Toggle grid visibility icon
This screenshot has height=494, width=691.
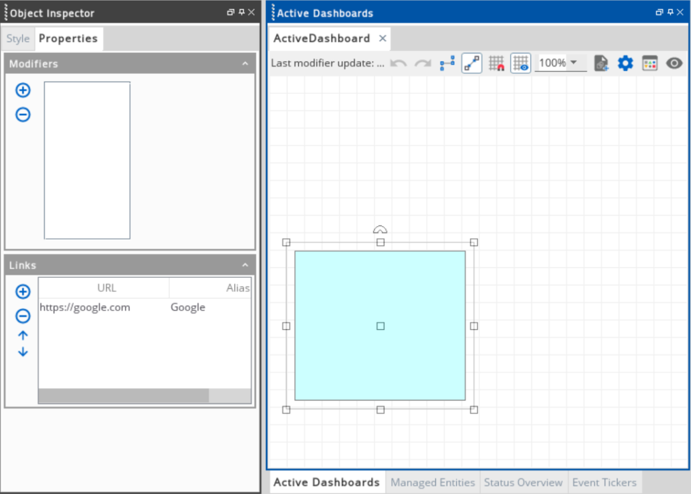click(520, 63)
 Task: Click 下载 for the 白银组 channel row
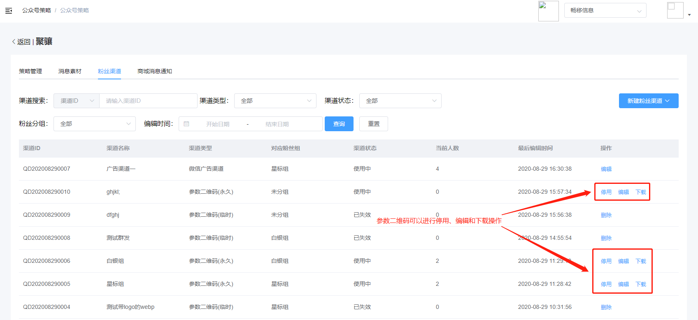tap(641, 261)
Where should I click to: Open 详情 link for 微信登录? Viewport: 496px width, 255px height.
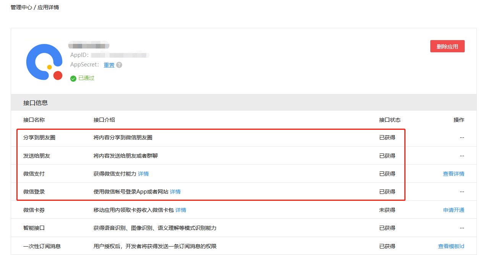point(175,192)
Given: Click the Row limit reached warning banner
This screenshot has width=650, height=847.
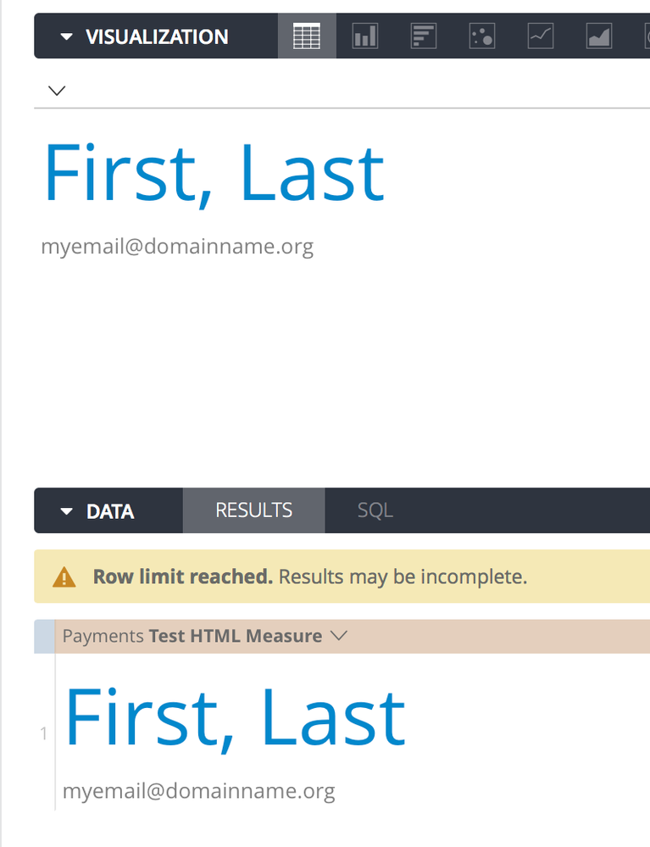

• Exercise directions
Rewrite the lines of the entries above as a numbered list, leaving out blank lines and the pictures.

• Response
1. Toggle grid visibility icon
2. This screenshot has height=494, width=691.
3. click(520, 63)
4.  Task: Click 下载 for the 白银组 channel row
5. tap(641, 261)
6. Where should I click to: Open 详情 link for 微信登录? Viewport: 496px width, 255px height.
7. point(175,192)
8. Given: Click the Row limit reached warning banner
9. This screenshot has width=650, height=847.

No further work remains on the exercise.